Abstracts

Dravet syndrome (DS) is a rare pediatric epileptic encephalopathy, most often caused by de novo mutations in SCN1A that impair Nav1.1 sodium channels in cortical inhibitory interneurons. Although the exact pathophysiology of DS remains unclear, GABAergic dysfunction is strongly supported as a key disease mechanism. Disrupted GABAergic signaling and excitation–inhibition (E/I) imbalance also have been associated with abnormal cortical gamma-band activity, measurable with EEG or magnetoencephalography (MEG). In this study, we aim to develop a noninvasive biomarker by linking EEG/MEG-derived gamma oscillations with peripheral measures of GABA in the blood plasma. Specifically, we assess visually evoked and induced gamma-band activity alongside plasma metabolite profiles in children with DS and healthy controls. We hypothesize that GABAergic dysfunction in DS disrupts the E/I balance, reflected in altered gamma responses to visual stimuli and reduced peripheral plasma GABA levels.
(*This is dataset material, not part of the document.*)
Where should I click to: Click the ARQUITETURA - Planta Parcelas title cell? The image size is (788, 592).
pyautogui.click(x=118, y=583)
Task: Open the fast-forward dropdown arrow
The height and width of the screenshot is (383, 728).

We recruited 20 children with DS (12 females; ages: 1–17; mean = 6.95) and 17 healthy controls (5 females; ages: 1–14; mean = 7.76). Participants first underwent venipuncture for plasma metabolite analysis, and simultaneous MEG and HD-EEG recordings during a 340-trial visual task (cartoons overlapping on checkerboards; Fig. 1A). Data were bandpass filtered (1–100 Hz) and averaged from −200 to 1500 ms (Fig. 1B). Cortical activity in the primary visual cortex (V1) was localized using a boundary element forward model and dynamic statistical parametric mapping. Visual evoked fields/potentials (VEFs/VEPs) were extracted by detecting envelope extrema exceeding 3 SDs above baseline. M100, M150, M250, N1, P1, and N2 components were compared between groups at the source level (left/right cuneus). Time–frequency (TF) maps were analyzed using cluster-based permutation tests (Fig. 1C). Group differences in plasma metabolites and TF features were assessed with Wilcoxon rank-sum tests (p < 0.05).